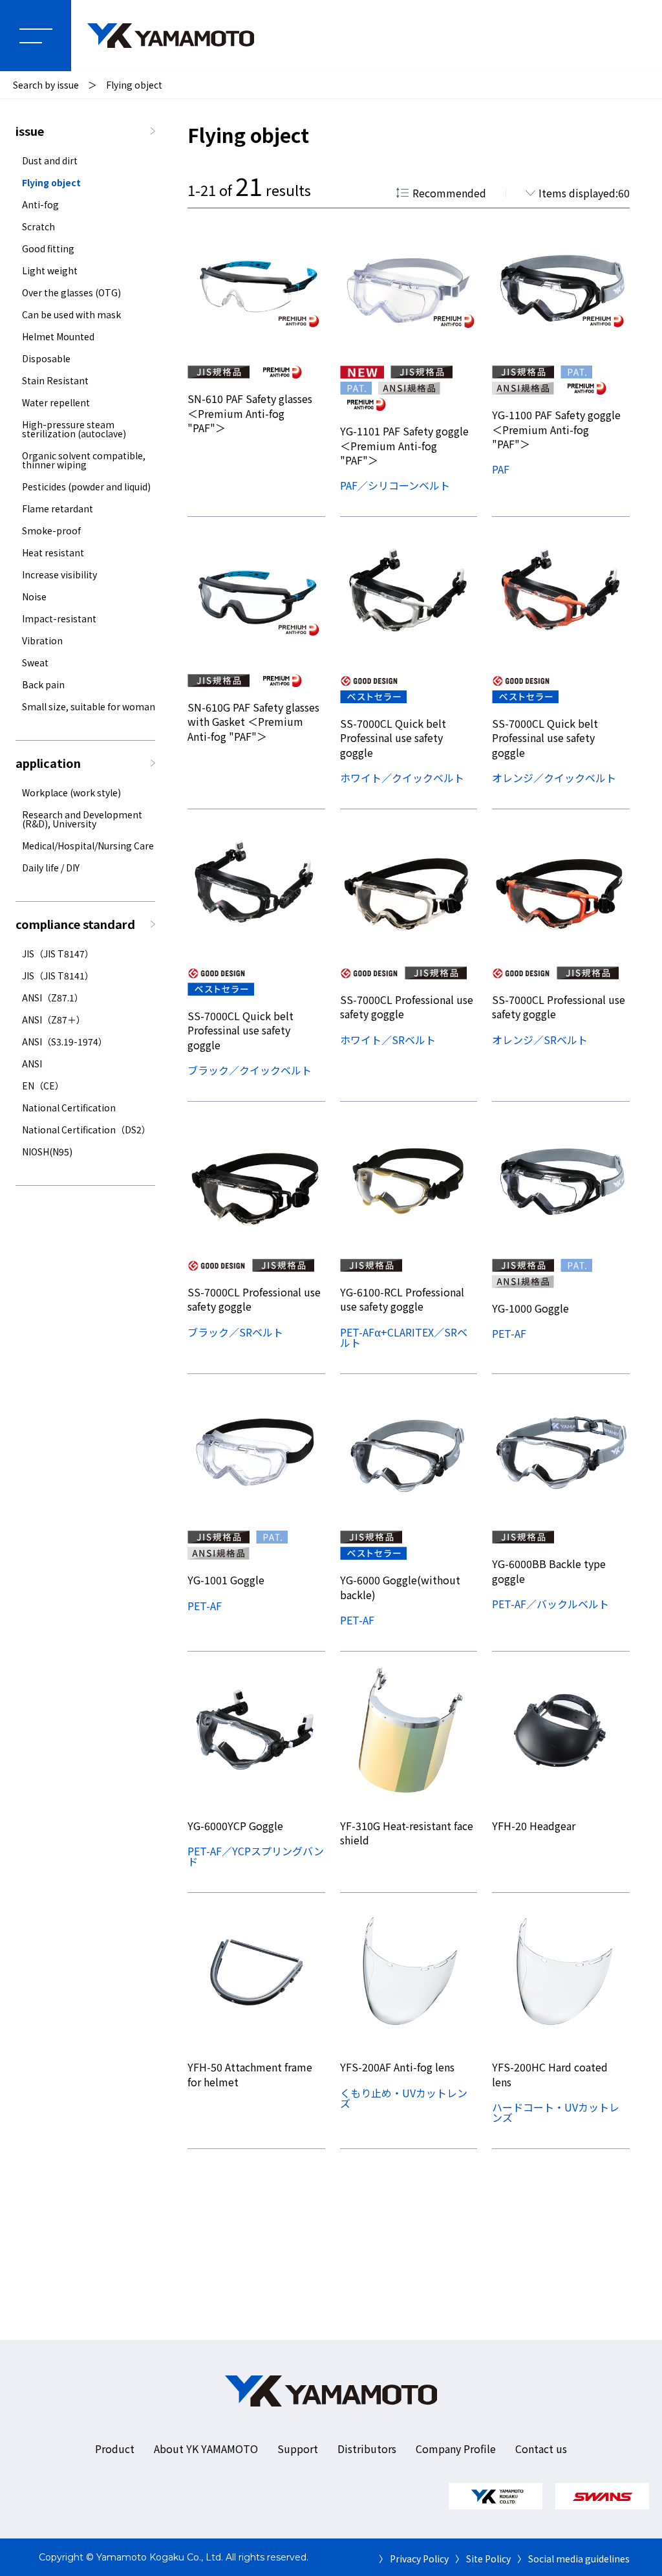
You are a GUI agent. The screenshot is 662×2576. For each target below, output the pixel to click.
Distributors (366, 2448)
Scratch (38, 226)
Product (114, 2448)
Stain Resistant (55, 380)
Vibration (42, 640)
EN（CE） (43, 1085)
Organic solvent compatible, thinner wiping (83, 460)
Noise (34, 596)
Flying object (134, 84)
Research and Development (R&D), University (82, 819)
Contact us (541, 2448)
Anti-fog (40, 204)
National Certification (69, 1107)
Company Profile (456, 2448)
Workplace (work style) (71, 792)
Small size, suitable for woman (88, 706)
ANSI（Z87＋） (53, 1019)
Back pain (43, 684)
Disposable (46, 358)
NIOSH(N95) (47, 1151)
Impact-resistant (59, 618)
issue (30, 130)
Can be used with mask (71, 314)
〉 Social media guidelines (573, 2558)
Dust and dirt (50, 160)
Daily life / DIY (51, 867)
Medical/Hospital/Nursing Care (88, 845)
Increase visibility (59, 574)
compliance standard (75, 924)
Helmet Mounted (58, 336)
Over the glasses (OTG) (71, 292)
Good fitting (48, 248)
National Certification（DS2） (86, 1129)
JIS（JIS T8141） (58, 975)
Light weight (50, 270)
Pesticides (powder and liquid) (86, 486)
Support (297, 2448)
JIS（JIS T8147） (58, 953)
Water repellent (56, 402)
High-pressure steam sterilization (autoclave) (74, 429)
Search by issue (46, 84)
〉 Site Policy (483, 2558)
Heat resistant (53, 552)
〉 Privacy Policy (414, 2558)
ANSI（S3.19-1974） (64, 1041)
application (48, 763)
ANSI (32, 1063)
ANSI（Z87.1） (52, 997)
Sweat (35, 662)
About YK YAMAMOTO (206, 2448)
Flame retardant (57, 508)
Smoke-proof (51, 530)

**WORK REQUEST:**
Give all of the material again, exactly, apart from the pictures.

**EXERCISE SOLUTION:**
You are a GUI agent. The screenshot is 662×2576. For each target below, output the pixel to click.
Distributors (366, 2448)
Scratch (38, 226)
Product (114, 2448)
Stain Resistant (55, 380)
Vibration (42, 640)
EN（CE） (43, 1085)
Organic solvent compatible, thinner wiping (83, 460)
Noise (34, 596)
Flying object (134, 84)
Research and Development (R&D), University (82, 819)
Contact us (541, 2448)
Anti-fog (40, 204)
National Certification (69, 1107)
Company Profile (456, 2448)
Workplace (work style) (71, 792)
Small size, suitable for woman (88, 706)
ANSI（Z87＋） (53, 1019)
Back pain (43, 684)
Disposable (46, 358)
NIOSH(N95) (47, 1151)
Impact-resistant (59, 618)
issue (30, 130)
Can be used with mask (71, 314)
〉 Social media guidelines (573, 2558)
Dust and dirt (50, 160)
Daily life / DIY (51, 867)
Medical/Hospital/Nursing Care (88, 845)
Increase visibility (59, 574)
compliance standard (75, 924)
Helmet Mounted (58, 336)
Over the glasses (OTG) (71, 292)
Good fitting (48, 248)
National Certification（DS2） (86, 1129)
JIS（JIS T8141） (58, 975)
Light weight (50, 270)
Pesticides (powder and liquid) (86, 486)
Support (297, 2448)
JIS（JIS T8147） (58, 953)
Water repellent (56, 402)
High-pressure steam sterilization (autoclave) (74, 429)
Search by issue (46, 84)
〉 Site Policy (483, 2558)
Heat resistant (53, 552)
〉 Privacy Policy (414, 2558)
ANSI（S3.19-1974） (64, 1041)
application (48, 763)
ANSI (32, 1063)
ANSI（Z87.1） (52, 997)
Sweat (35, 662)
About YK YAMAMOTO (206, 2448)
Flame retardant (57, 508)
Smoke-proof (51, 530)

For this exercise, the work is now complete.